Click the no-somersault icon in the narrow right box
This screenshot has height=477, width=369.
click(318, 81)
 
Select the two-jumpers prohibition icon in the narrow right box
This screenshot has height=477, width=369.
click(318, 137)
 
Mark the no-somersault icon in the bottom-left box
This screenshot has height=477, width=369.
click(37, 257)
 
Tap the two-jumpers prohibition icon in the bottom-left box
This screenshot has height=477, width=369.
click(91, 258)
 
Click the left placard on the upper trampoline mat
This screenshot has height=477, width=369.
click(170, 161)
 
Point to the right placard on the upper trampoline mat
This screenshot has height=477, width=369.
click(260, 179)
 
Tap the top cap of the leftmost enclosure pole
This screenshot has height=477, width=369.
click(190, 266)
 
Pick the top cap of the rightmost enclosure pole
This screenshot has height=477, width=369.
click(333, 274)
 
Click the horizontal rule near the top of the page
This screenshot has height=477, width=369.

◇ ◇ ◇ ◇ ◇ ◇ ◇

Job: Show each line of the data above that contains the word "placard", copied in full.

Output of the exercise:
Click the left placard on the upper trampoline mat
Point to the right placard on the upper trampoline mat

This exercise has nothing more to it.